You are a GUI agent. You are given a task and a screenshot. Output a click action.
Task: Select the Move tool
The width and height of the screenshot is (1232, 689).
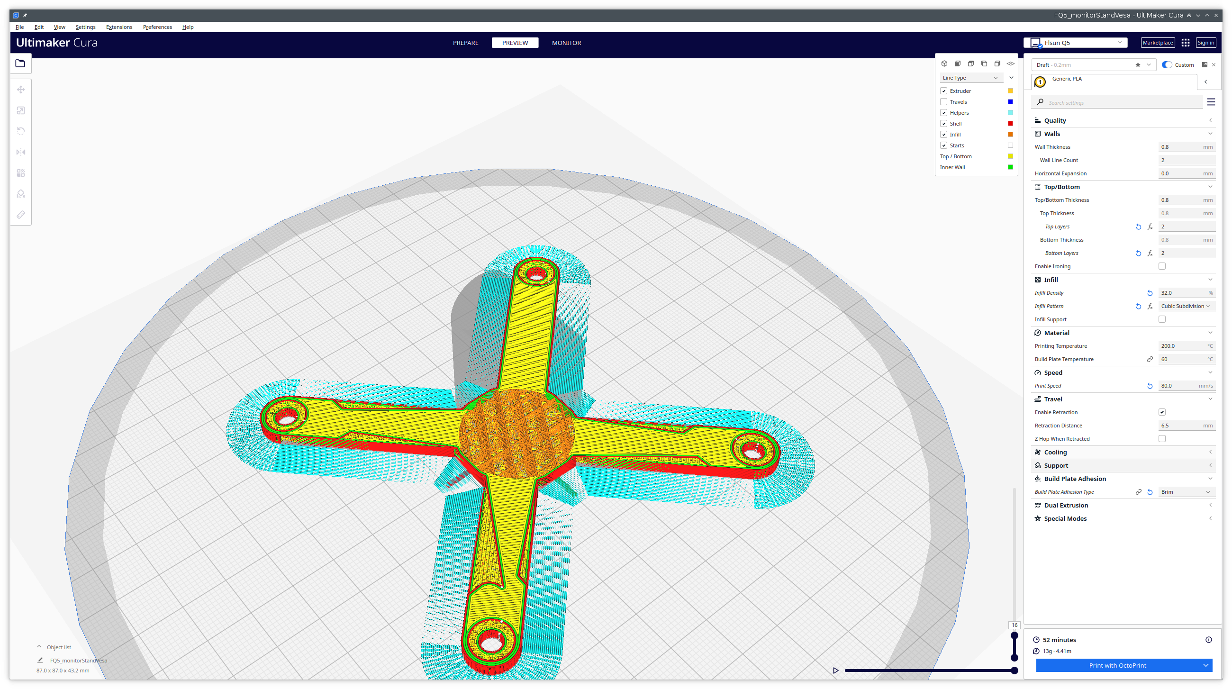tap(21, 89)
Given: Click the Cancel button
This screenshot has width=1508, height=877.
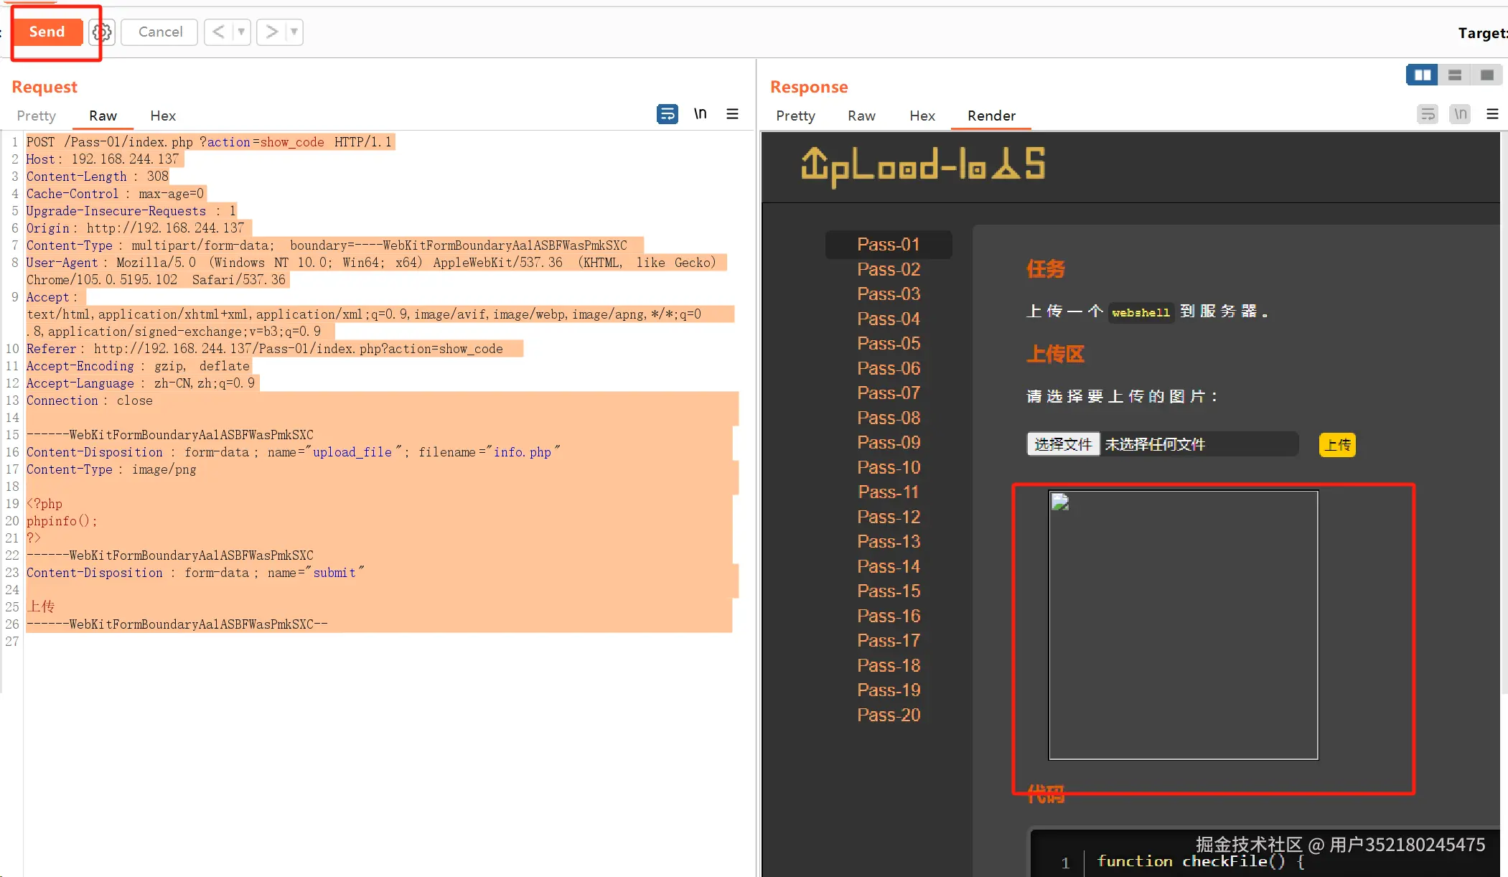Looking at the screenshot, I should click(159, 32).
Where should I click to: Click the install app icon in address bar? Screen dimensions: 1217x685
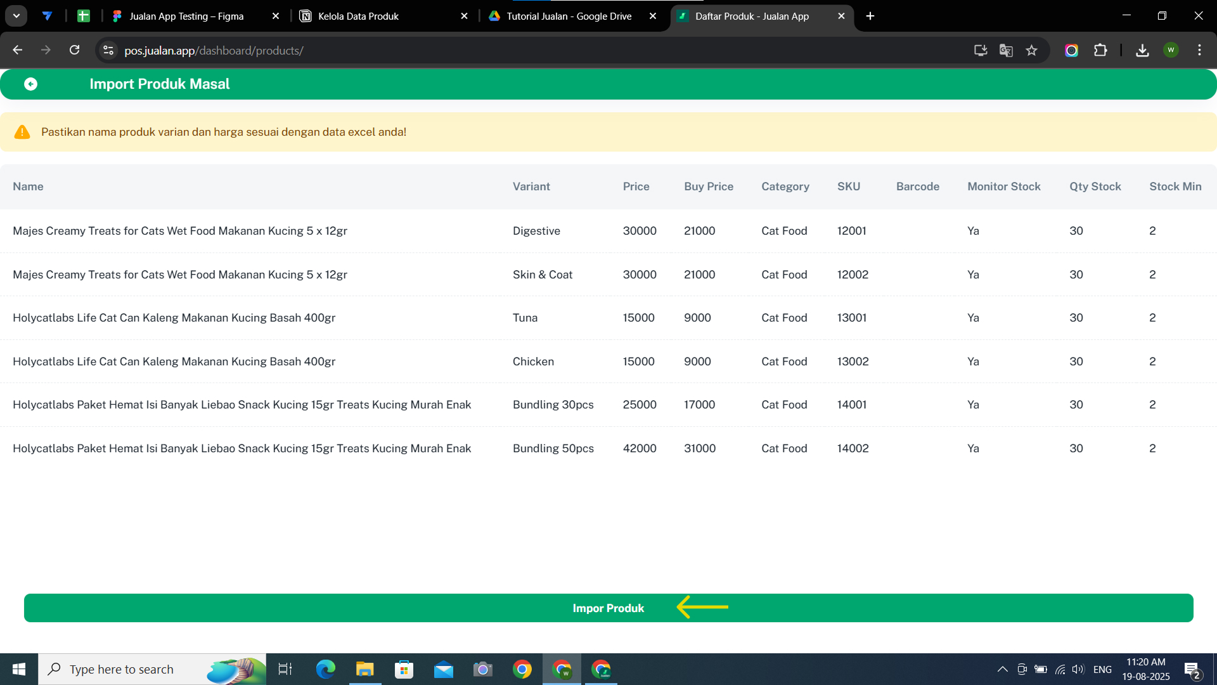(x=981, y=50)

□ □ □ □ □ □ □

Nothing but the lines from the line containing "Task: Select the Move tool" through the last line of the records above is to be extracted, exactly and with no pictures.

#### [Exercise solution]
Task: Select the Move tool
The width and height of the screenshot is (1232, 689).
tap(21, 89)
Given: Click the Cancel button
This screenshot has width=1508, height=877.
Looking at the screenshot, I should click(159, 32).
Where should I click to: Click the install app icon in address bar? Screen dimensions: 1217x685
(x=981, y=50)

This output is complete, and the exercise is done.